In [58]:
import pandas as pd
import numpy as np  
from sklearn.metrics.pairwise import cosine_similarity
from scipy.stats import spearmanr

In [3]:
# Information about individual channels/hotels
data_lake_prd_314410_cz_canais = pd.read_csv('../data/lookups/data-lake-prd-314410.cz.canais.csv')
data_lake_prd_314410_cz_hoteis = pd.read_csv('../data/lookups/data-lake-prd-314410.cz.hoteis.csv')
data_lake_prd_314410_cz_cidades = pd.read_csv('../data/lookups/data-lake-prd-314410.cz.cidades.csv')

# List of hotel-channel combinations as of January 2025
hotel_city_chanel_combin_extract  = pd.read_csv('../data/other/hotel_city_chanel_combin_extract.csv')
hotel_city_chanel_combin_extract.dropna(inplace=True)
hotel_city_chanel_combin_extract.drop(columns=['Cidade_ID'], inplace=True)
hotel_city_chanel_combin_extract.drop_duplicates(inplace=True)
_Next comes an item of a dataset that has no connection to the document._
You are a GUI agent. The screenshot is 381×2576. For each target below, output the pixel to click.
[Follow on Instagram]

unique_hotels_lookupID = data_lake_prd_314410_cz_hoteis['Hotel_ID'].unique()
unique_chanels_lookupID = data_lake_prd_314410_cz_canais['Canal_ID'].unique()

In [4]:
hotel_city_chanel_combin_extract = hotel_city_chanel_combin_extract.merge(
    data_lake_prd_314410_cz_hoteis[['Hotel_ID', 'StatusHotel']],
    on='Hotel_ID',
    how='left'
)

hotel_city_chanel_combin_extract = hotel_city_chanel_combin_extract[ 
    (hotel_city_chanel_combin_extract['StatusHotel'] == '3. Ativo') | 
    (hotel_city_chanel_combin_extract['StatusHotel'] == '4. Inativo')]

hotel_city_chanel_combin_extract = hotel_city_chanel_combin_extract.drop(columns=['StatusHotel'])

hotel_city_chanel_combin_extract['Canal_ID'] = hotel_city_chanel_combin_extract['Canal_ID'].astype('int64')
hotel_city_chanel_combin_extract['Hotel_ID'] = hotel_city_chanel_combin_extract['Hotel_ID'].astype('int64')

hotel_city_chanel_combin_extract = hotel_city_chanel_combin_extract[
    hotel_city_chanel_combin_extract['Hotel_ID'].isin(unique_hotels_lookupID)
]

hotel_city_chanel_combin_extract = hotel_city_chanel_combin_extract[
    hotel_city_chanel_combin_extract['Canal_ID'].isin(unique_chanels_lookupID)
]


In [5]:
# Pivot the table
pivot_table = hotel_city_chanel_combin_extract.pivot_table(index='Hotel_ID', columns='Canal_ID', aggfunc='size', fill_value=0)

# Convert the table to binary (1 where the combination existed, 0 otherwise)
pivot_table = pivot_table.map(lambda x: 1 if x > 0 else 0)

In [11]:
def compute_channel_scores_excluding_existing(pivot_table):
    """
    Compute recommendation scores for each hotel and channel, excluding channels already used.
    
    Parameters:
    - pivot_table: DataFrame with Hotel_ID as rows, Canal_ID as columns (0/1 values).
    
    Returns:
    - scores_df: DataFrame with the same shape, containing recommendation scores,
                 but zeros where the hotel already used the channel.
    """

    # Step 1: Compute cosine similarity between hotels (rows)
    similarity_matrix = cosine_similarity(pivot_table.values)
    np.fill_diagonal(similarity_matrix, 0)  # remove self-similarity

    # Step 2: Multiply similarity matrix with original matrix to get weighted channel usage
    weighted_scores = np.dot(similarity_matrix, pivot_table.values)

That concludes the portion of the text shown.